The Great Fear (Grande Peur) was a general panic that took place between 22 July to 6 August 1789, at the start of the French Revolution. Rural unrest had been present in France since the worsening grain shortage of the spring. Fuelled by rumours of an aristocrats' "famine plot" to starve or burn out the population, both peasants and townspeople mobilised in many regions.

In response to those rumors, fearful peasants armed themselves in self defense and, in some areas, attacked manor houses. The content of the rumors varied. In some areas it was believed that a foreign force was burning the crops in the fields, and in other areas it was believed that robbers were burning buildings. Fear of the peasant revolt was a contributing factor to the abolition of seigneurialism in France through the August Decrees.

== Causes ==

French historian Georges Lefebvre has demonstrated that the revolt in the countryside can be followed in remarkable detail. The revolt had both economic and political causes, predating the events of the summer of 1789. As Lefebvre comments, "To get the peasant to rise and revolt, there was no need of the French Revolution, as so many historians have suggested: when the panic came he was already up and away".

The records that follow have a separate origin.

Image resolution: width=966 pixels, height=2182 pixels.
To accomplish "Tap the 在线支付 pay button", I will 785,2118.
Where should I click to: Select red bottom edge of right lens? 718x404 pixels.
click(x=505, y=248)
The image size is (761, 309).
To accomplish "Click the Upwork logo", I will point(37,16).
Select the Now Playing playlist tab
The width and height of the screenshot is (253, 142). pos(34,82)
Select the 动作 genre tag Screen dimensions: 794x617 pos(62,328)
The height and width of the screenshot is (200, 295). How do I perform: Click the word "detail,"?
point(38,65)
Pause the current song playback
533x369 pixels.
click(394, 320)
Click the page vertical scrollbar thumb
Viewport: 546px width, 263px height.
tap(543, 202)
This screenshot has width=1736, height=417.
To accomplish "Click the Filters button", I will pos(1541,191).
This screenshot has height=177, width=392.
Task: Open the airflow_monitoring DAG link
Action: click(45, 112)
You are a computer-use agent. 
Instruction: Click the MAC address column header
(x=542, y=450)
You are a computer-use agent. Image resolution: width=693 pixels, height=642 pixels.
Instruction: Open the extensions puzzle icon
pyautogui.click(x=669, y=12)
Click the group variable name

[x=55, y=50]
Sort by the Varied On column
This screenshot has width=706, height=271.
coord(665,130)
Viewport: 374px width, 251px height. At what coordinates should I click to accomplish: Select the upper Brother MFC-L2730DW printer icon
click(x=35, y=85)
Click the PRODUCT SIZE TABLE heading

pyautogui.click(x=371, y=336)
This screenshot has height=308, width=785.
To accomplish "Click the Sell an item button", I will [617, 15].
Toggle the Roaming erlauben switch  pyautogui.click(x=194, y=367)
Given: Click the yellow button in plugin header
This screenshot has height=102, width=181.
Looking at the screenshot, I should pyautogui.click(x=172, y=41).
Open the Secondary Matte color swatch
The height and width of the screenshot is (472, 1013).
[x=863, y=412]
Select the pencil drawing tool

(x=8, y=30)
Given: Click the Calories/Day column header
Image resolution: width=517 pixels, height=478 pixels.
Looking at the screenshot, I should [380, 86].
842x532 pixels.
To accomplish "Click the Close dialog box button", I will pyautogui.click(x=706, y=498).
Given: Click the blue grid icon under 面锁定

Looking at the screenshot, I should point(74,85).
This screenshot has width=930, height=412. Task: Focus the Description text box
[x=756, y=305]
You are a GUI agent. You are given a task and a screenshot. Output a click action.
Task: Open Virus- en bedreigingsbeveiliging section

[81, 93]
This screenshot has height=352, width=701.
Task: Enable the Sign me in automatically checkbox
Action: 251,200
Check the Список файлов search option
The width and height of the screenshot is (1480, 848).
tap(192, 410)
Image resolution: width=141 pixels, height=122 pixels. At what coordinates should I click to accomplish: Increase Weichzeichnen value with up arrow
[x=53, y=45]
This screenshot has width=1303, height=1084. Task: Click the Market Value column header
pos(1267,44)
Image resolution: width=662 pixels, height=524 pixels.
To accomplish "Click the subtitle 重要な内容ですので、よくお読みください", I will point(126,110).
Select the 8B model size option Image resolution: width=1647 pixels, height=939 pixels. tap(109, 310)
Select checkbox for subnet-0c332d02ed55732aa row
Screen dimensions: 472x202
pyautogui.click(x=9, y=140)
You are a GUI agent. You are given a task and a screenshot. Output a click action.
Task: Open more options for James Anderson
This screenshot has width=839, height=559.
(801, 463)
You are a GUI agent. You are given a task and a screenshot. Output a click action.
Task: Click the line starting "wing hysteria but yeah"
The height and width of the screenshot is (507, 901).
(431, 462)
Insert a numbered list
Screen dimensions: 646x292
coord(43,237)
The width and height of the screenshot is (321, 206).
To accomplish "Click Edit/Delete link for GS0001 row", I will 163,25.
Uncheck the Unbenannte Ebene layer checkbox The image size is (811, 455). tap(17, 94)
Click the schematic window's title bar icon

The rural unrest can be traced back to the spring of 1788, when a drought threatened the prospect of the coming harvest. Harvests had already been poor since the massive 1783 Laki eruption in Iceland. Storms and floods also destroyed much of the harvest during the summer, leading to both a decrease in seigneurial dues and defaults on leases. Frosts and snow damaged vines and ruined chestnut and olive groves in the south. Vagrancy became a serious problem in the countryside, and in some areas, such as the Franche-Comté in late 1788, peasants gathered to take collective action against the seigneurs. Historian Mary Kilbourne Matossian argues that one of the causes of the Great Fear was consumption of ergot, a hallucinogenic fungus. In years of good harvests, rye that was contaminated with ergot was discarded, but when the harvest was poor, the peasants could not afford to be so choosy.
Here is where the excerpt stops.